Why are you reading this? Go outside. Do something meaningful with your life.

Thursday, January 29, 2009

Suspicious and Really Suspicious

Google's Safebrowsing Diagnostic page lists "the last time suspicious content was found on this site". But what does "suspicious" mean?

Google's automated malware scanners have been highly accurate with an astonishingly low false-positive rate. Part of that success has been because their definition of "suspicious" actually means "has nasty malware". If the scanners aren't really sure that a site has malware, they won't add it to the malware list. And that's the definition of "suspicious" ("has nasty malware") that Google's Safebrowsing Diagnostic page uses - content bad enough to get a site added to the malware list.

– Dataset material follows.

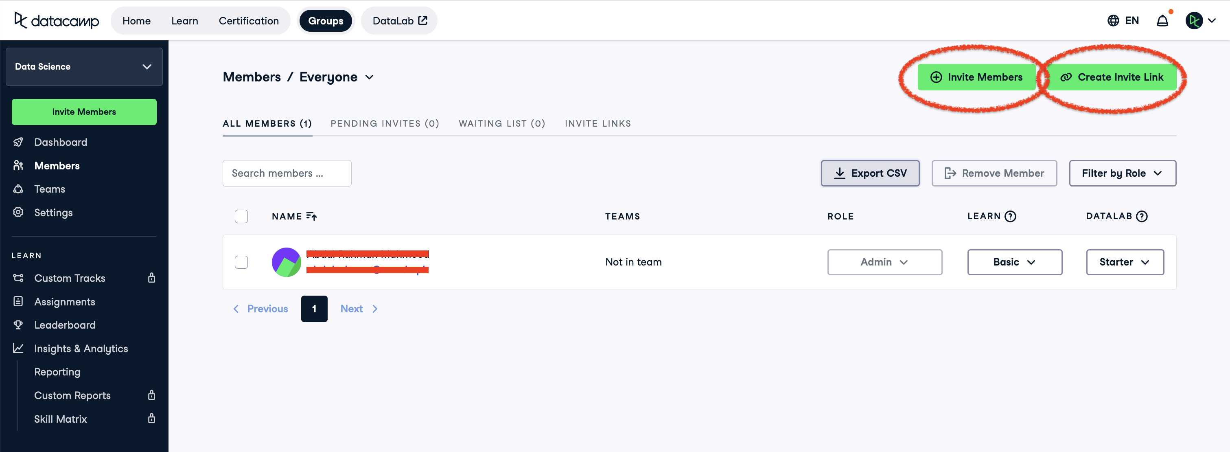Click the DataLab column help icon
The image size is (1230, 452).
click(1142, 216)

When the scanners do a review of a site to check if it should be removed from the malware list, they use a more stringent definition of "suspicious". If there's any suspicious activity at all then the site will not be removed from the malware list. Often sites have been infected with malware in multiple ways and the scanners need to be sure that it has been thoroughly cleaned up.

Those different definitions of "suspicious" may cause confusion when looking at Google's Safebrowsing Diagnostic page for a site that has been reviewed. The review may have found "suspicious" content that was not "suspicious" enough to have added the site to the malware list - but it is "suspicious" enough to prevent it being removed from the list. Google's Safebrowsing Diagnostic page won't list the date of that review scan.

If you're looking for the status of a malware review, log into Google's Webmaster Tools - the same place you reqested the malware review. It will show whether the review succeeded and will list urls that were still found to be "suspicious".

Friday, January 23, 2009

Cross-site Warnings

Several browsers use data from Google's malware list to protect users. Firefox 3, Chrome and Safari all check sites that users are visiting against Google's list and warn users if they are about to visit a dangerous site. There are some small differences in implementation across browsers that can cause confusion.

All three browsers check the address of the top-level page a user is navigating to. That protects most users in most cases. But, a web page can include content from another web page and if the included content is malicious then users may be exposed. Chrome (and Safari*) check every request against Google's malware list. This means those browsers will protect users even if malicious content from a flagged page is embedded on a non-flagged page.

Although that approach provides better protection for users, it may be confusing for webmasters if content on their site comes from another site. Some users (those with Chrome or Safari) will get warnings even though the webmaster's site is not blacklisted. Because the webmaster's site isn't blacklisted, they won't be able to request a malware review via Google's Webmaster Tools. Fortunately, this situation usually doesn't exist for very long. Google's scanners have already identified the embedded content as malicious but they haven't yet flagged the webmaster's site that includes the dangerous content. As they continue to crawl the internet, the scanners will quickly flag the webmaster's site.

If you're a webmaster in this situation, you'll need to examine all the content you're including from other websites. Look carefully at the warning page that browsers display since it usually includes the name of the domain that caused the problem.

* I can't say for certain exactly how Safari behaves because I haven't seen the code. But based on observation, Safari seems to have adopted the approach of checking every request.

Updated: FF3.5 checks every request against the blacklist and helps better protect users. FF3.5, Chrome and Safari all behave the same now.